Built into a steep slope, the home is often called the “Funnel House” for the way it narrows at the base and then unfurls upward into light-filled living spaces. From below, it looks as though it is rooted into the hillside, its foundation a trunk, its rooms branching skyward like limbs. Inside, that same organic rhythm continues: curves replace corners, windows sweep wide, and sunlight spills across surfaces of wood and glass.
The layout follows a vertical path, each level unfolding like chapters of a story. At the ground level sits a studio—quiet and tucked away, a space for work or reflection. Above it, the children’s rooms are nested in the middle, cozy and playful, while the main living area stretches out further up, opening to the trees through vast panes of glass.
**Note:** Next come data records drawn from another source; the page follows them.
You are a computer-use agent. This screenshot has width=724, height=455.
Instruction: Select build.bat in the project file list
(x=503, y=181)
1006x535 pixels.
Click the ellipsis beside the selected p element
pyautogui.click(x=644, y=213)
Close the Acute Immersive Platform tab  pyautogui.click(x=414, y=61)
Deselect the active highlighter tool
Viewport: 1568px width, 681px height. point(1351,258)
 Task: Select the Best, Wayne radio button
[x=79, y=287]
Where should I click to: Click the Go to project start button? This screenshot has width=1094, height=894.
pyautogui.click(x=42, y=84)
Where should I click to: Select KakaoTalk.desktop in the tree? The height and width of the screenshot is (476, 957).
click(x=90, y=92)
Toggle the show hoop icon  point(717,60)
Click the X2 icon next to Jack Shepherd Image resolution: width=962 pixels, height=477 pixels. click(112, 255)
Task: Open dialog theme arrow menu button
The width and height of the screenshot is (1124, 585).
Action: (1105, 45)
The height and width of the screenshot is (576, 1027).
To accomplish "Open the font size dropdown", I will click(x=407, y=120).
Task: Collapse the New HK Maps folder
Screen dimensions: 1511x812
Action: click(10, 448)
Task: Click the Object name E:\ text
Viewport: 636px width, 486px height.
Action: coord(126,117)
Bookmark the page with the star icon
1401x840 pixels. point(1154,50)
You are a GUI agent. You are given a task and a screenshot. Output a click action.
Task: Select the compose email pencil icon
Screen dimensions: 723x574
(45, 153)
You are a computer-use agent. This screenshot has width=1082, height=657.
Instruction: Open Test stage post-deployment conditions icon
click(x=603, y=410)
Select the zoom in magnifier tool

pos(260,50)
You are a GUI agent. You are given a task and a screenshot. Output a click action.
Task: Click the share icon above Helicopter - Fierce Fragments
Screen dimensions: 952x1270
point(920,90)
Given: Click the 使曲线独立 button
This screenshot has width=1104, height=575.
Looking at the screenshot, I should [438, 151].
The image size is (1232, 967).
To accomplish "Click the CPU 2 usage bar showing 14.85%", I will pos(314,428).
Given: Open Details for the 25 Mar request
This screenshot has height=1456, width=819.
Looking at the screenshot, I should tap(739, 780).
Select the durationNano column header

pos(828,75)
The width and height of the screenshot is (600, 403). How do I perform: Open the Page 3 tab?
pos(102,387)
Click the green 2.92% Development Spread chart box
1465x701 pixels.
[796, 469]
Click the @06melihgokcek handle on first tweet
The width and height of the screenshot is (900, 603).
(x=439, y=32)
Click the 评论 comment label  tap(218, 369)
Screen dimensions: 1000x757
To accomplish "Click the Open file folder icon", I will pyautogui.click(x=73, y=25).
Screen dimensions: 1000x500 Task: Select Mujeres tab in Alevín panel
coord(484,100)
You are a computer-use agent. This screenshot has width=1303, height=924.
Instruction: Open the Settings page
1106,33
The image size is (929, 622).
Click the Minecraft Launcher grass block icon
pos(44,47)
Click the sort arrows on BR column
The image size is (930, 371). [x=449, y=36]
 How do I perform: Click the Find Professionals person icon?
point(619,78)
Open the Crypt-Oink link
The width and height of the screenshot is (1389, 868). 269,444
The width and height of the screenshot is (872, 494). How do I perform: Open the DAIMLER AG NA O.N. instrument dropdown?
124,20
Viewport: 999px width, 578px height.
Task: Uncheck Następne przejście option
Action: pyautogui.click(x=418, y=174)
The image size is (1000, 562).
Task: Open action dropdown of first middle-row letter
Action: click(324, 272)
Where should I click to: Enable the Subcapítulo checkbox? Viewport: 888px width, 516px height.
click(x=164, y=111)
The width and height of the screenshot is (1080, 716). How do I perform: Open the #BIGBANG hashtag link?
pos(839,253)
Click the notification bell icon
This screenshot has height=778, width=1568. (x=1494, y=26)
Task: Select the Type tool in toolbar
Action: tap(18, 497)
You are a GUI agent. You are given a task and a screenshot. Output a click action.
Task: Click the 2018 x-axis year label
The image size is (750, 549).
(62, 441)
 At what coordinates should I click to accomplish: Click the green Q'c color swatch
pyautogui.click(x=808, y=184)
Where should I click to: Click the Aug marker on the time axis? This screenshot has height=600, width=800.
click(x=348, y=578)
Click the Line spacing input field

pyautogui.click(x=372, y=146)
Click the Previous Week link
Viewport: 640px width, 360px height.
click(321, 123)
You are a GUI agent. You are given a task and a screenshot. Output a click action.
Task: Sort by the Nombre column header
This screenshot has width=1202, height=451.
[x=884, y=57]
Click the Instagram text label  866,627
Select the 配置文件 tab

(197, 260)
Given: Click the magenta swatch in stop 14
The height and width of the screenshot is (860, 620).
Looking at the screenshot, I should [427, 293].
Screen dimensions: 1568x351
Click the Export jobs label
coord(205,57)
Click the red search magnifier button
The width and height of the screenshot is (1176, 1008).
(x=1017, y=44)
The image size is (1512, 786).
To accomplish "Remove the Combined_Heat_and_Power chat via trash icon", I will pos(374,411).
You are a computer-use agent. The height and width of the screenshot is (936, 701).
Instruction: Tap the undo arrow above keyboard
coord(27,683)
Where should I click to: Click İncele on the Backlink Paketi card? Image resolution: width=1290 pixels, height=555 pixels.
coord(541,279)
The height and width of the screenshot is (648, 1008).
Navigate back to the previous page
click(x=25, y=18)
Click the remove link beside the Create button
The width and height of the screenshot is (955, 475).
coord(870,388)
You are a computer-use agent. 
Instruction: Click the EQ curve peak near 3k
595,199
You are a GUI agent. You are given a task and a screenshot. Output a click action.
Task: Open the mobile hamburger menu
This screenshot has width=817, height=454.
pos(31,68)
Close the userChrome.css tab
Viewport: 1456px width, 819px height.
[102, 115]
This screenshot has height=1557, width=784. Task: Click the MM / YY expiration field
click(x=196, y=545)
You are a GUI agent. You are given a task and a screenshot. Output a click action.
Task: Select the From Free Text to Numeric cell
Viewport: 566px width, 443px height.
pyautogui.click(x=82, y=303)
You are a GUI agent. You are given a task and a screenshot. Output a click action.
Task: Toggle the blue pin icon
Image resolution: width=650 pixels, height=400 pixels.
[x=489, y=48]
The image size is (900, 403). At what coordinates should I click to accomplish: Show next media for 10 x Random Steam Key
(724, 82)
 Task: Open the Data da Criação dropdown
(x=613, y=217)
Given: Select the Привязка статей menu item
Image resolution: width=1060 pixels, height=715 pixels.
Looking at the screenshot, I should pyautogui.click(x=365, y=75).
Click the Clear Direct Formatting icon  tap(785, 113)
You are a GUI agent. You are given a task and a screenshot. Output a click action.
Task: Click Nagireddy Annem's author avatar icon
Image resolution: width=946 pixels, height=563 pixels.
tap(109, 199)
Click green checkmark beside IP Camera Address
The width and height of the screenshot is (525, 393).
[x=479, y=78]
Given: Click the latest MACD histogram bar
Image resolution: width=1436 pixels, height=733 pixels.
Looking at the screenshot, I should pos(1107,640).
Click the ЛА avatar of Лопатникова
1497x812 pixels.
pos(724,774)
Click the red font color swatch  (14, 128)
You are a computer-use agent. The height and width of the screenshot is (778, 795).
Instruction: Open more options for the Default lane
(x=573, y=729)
At the very top rests the primary bedroom, a sanctuary among the treetops where daybreak feels like it rises inside the room itself.
What makes the house even more unusual is how its furniture is part of its body. Oshatz designed desks, sofas, and beds as permanent features, built directly into the architecture. Each piece follows the same flowing lines as the walls and ceilings, so that the distinction between where the house ends and the furniture begins almost disappears. It is a complete environment, a lived-in sculpture.
From the outside, the Forest Home is nearly camouflaged, its wood siding and curved forms blending into the canopy. From the inside, it feels like inhabiting a forest dream—an airy spiral of rooms that stretch upward, a vertical journey from earth to sky. More than a house, it is an experience: of living with the trees, not just among them, and of architecture that listens to the land.